# INSTRUCTIONS TO FOLLOW
Repeat each record that follows, keeping it identical.

************

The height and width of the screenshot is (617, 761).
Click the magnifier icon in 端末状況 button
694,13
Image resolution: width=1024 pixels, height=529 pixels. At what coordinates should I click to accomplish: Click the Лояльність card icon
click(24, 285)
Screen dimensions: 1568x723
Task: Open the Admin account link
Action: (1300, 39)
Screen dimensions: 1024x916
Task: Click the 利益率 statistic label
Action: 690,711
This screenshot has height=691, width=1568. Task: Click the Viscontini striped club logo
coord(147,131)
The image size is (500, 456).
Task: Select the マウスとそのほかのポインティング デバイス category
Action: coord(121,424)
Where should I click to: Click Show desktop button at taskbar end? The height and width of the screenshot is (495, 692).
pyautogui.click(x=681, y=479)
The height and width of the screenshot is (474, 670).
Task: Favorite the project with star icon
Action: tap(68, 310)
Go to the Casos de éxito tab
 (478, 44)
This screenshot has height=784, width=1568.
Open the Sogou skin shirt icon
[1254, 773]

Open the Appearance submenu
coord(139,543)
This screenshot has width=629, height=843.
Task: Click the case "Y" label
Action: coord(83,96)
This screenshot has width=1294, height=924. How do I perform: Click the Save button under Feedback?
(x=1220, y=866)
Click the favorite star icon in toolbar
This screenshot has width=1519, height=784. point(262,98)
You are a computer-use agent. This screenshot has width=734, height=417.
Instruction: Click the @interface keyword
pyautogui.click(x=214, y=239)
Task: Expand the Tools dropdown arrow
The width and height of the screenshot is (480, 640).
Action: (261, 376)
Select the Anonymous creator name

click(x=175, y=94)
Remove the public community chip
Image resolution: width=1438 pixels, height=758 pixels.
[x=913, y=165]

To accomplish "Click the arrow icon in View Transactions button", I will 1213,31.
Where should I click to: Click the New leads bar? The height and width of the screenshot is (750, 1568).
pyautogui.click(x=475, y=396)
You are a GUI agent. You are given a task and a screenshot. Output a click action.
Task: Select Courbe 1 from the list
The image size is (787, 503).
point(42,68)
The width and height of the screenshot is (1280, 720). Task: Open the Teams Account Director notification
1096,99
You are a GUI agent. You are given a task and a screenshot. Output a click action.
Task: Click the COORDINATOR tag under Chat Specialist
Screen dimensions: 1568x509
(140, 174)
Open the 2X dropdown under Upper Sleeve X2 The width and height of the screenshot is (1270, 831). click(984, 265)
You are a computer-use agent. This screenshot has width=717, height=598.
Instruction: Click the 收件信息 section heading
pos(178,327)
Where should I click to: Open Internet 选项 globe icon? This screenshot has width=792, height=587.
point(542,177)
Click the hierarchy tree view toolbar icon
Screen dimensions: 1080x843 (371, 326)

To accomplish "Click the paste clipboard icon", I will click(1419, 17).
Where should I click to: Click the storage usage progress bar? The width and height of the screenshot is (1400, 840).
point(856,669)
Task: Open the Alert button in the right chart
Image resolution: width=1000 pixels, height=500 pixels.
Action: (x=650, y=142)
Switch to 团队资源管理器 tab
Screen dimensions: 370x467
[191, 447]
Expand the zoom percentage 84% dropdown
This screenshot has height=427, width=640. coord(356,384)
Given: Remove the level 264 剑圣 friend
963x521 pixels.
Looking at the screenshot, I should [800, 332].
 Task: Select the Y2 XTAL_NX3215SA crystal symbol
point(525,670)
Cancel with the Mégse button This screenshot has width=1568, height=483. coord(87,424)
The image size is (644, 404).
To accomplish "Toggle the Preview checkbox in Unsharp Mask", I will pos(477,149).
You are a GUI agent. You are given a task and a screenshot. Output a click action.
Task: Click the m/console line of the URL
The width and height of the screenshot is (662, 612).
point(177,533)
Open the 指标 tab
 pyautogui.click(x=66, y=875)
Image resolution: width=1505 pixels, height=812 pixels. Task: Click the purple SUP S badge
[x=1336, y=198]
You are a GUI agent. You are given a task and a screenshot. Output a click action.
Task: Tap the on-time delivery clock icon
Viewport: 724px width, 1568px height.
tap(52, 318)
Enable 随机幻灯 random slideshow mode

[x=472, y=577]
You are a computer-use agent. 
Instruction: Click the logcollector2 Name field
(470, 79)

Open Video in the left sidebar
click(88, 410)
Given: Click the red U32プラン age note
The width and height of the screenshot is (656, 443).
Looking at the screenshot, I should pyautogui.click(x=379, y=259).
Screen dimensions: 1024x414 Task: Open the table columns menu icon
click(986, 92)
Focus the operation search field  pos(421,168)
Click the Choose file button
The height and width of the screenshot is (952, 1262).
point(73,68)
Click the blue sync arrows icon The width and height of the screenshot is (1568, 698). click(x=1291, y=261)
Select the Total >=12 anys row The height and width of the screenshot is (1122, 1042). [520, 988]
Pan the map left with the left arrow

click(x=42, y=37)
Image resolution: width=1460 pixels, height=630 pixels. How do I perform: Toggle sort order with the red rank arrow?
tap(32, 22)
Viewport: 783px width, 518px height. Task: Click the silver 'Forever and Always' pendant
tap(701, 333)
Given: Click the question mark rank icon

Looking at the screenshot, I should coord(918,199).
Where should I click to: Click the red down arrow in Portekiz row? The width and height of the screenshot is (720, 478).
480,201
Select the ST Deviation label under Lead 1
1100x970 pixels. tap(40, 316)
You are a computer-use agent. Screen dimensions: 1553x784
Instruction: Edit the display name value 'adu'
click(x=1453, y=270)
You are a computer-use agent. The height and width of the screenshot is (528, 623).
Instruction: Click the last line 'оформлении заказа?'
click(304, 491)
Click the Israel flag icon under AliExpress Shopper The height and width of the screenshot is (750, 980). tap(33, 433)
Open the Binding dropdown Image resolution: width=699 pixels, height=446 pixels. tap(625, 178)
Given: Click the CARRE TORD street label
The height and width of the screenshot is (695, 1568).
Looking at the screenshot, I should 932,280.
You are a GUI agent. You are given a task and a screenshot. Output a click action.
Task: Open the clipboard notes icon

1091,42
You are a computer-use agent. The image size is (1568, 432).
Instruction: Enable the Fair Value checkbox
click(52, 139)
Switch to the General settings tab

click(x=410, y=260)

************

# RESPONSE FOR THIS EXERCISE
The height and width of the screenshot is (617, 761).
Click the magnifier icon in 端末状況 button
694,13
Image resolution: width=1024 pixels, height=529 pixels. At what coordinates should I click to accomplish: Click the Лояльність card icon
click(24, 285)
Screen dimensions: 1568x723
Task: Open the Admin account link
Action: (1300, 39)
Screen dimensions: 1024x916
Task: Click the 利益率 statistic label
Action: 690,711
This screenshot has height=691, width=1568. Task: Click the Viscontini striped club logo
coord(147,131)
The image size is (500, 456).
Task: Select the マウスとそのほかのポインティング デバイス category
Action: coord(121,424)
Where should I click to: Click Show desktop button at taskbar end? The height and width of the screenshot is (495, 692).
pyautogui.click(x=681, y=479)
The height and width of the screenshot is (474, 670).
Task: Favorite the project with star icon
Action: tap(68, 310)
Go to the Casos de éxito tab
 (478, 44)
This screenshot has height=784, width=1568.
Open the Sogou skin shirt icon
[1254, 773]

Open the Appearance submenu
coord(139,543)
This screenshot has width=629, height=843.
Task: Click the case "Y" label
Action: coord(83,96)
This screenshot has width=1294, height=924. How do I perform: Click the Save button under Feedback?
(x=1220, y=866)
Click the favorite star icon in toolbar
This screenshot has width=1519, height=784. point(262,98)
You are a computer-use agent. This screenshot has width=734, height=417.
Instruction: Click the @interface keyword
pyautogui.click(x=214, y=239)
Task: Expand the Tools dropdown arrow
The width and height of the screenshot is (480, 640).
Action: (261, 376)
Select the Anonymous creator name

click(x=175, y=94)
Remove the public community chip
Image resolution: width=1438 pixels, height=758 pixels.
[x=913, y=165]

To accomplish "Click the arrow icon in View Transactions button", I will 1213,31.
Where should I click to: Click the New leads bar? The height and width of the screenshot is (750, 1568).
pyautogui.click(x=475, y=396)
You are a GUI agent. You are given a task and a screenshot. Output a click action.
Task: Select Courbe 1 from the list
The image size is (787, 503).
point(42,68)
The width and height of the screenshot is (1280, 720). Task: Open the Teams Account Director notification
1096,99
You are a GUI agent. You are given a task and a screenshot. Output a click action.
Task: Click the COORDINATOR tag under Chat Specialist
Screen dimensions: 1568x509
(140, 174)
Open the 2X dropdown under Upper Sleeve X2 The width and height of the screenshot is (1270, 831). click(984, 265)
You are a computer-use agent. This screenshot has width=717, height=598.
Instruction: Click the 收件信息 section heading
pos(178,327)
Where should I click to: Open Internet 选项 globe icon? This screenshot has width=792, height=587.
point(542,177)
Click the hierarchy tree view toolbar icon
Screen dimensions: 1080x843 (371, 326)

To accomplish "Click the paste clipboard icon", I will click(1419, 17).
Where should I click to: Click the storage usage progress bar? The width and height of the screenshot is (1400, 840).
point(856,669)
Task: Open the Alert button in the right chart
Image resolution: width=1000 pixels, height=500 pixels.
Action: (x=650, y=142)
Switch to 团队资源管理器 tab
Screen dimensions: 370x467
[191, 447]
Expand the zoom percentage 84% dropdown
This screenshot has height=427, width=640. coord(356,384)
Given: Remove the level 264 剑圣 friend
963x521 pixels.
Looking at the screenshot, I should [800, 332].
 Task: Select the Y2 XTAL_NX3215SA crystal symbol
point(525,670)
Cancel with the Mégse button This screenshot has width=1568, height=483. coord(87,424)
The image size is (644, 404).
To accomplish "Toggle the Preview checkbox in Unsharp Mask", I will pos(477,149).
You are a GUI agent. You are given a task and a screenshot. Output a click action.
Task: Click the m/console line of the URL
The width and height of the screenshot is (662, 612).
point(177,533)
Open the 指标 tab
 pyautogui.click(x=66, y=875)
Image resolution: width=1505 pixels, height=812 pixels. Task: Click the purple SUP S badge
[x=1336, y=198]
You are a GUI agent. You are given a task and a screenshot. Output a click action.
Task: Tap the on-time delivery clock icon
Viewport: 724px width, 1568px height.
tap(52, 318)
Enable 随机幻灯 random slideshow mode

[x=472, y=577]
You are a computer-use agent. 
Instruction: Click the logcollector2 Name field
(470, 79)

Open Video in the left sidebar
click(88, 410)
Given: Click the red U32プラン age note
The width and height of the screenshot is (656, 443).
Looking at the screenshot, I should pyautogui.click(x=379, y=259).
Screen dimensions: 1024x414 Task: Open the table columns menu icon
click(986, 92)
Focus the operation search field  pos(421,168)
Click the Choose file button
The height and width of the screenshot is (952, 1262).
point(73,68)
Click the blue sync arrows icon The width and height of the screenshot is (1568, 698). click(x=1291, y=261)
Select the Total >=12 anys row The height and width of the screenshot is (1122, 1042). [520, 988]
Pan the map left with the left arrow

click(x=42, y=37)
Image resolution: width=1460 pixels, height=630 pixels. How do I perform: Toggle sort order with the red rank arrow?
tap(32, 22)
Viewport: 783px width, 518px height. Task: Click the silver 'Forever and Always' pendant
tap(701, 333)
Given: Click the question mark rank icon

Looking at the screenshot, I should coord(918,199).
Where should I click to: Click the red down arrow in Portekiz row? The width and height of the screenshot is (720, 478).
480,201
Select the ST Deviation label under Lead 1
1100x970 pixels. tap(40, 316)
You are a computer-use agent. Screen dimensions: 1553x784
Instruction: Edit the display name value 'adu'
click(x=1453, y=270)
You are a computer-use agent. The height and width of the screenshot is (528, 623).
Instruction: Click the last line 'оформлении заказа?'
click(304, 491)
Click the Israel flag icon under AliExpress Shopper The height and width of the screenshot is (750, 980). tap(33, 433)
Open the Binding dropdown Image resolution: width=699 pixels, height=446 pixels. tap(625, 178)
Given: Click the CARRE TORD street label
The height and width of the screenshot is (695, 1568).
Looking at the screenshot, I should 932,280.
You are a GUI agent. You are given a task and a screenshot. Output a click action.
Task: Open the clipboard notes icon

1091,42
You are a computer-use agent. The image size is (1568, 432).
Instruction: Enable the Fair Value checkbox
click(52, 139)
Switch to the General settings tab

click(x=410, y=260)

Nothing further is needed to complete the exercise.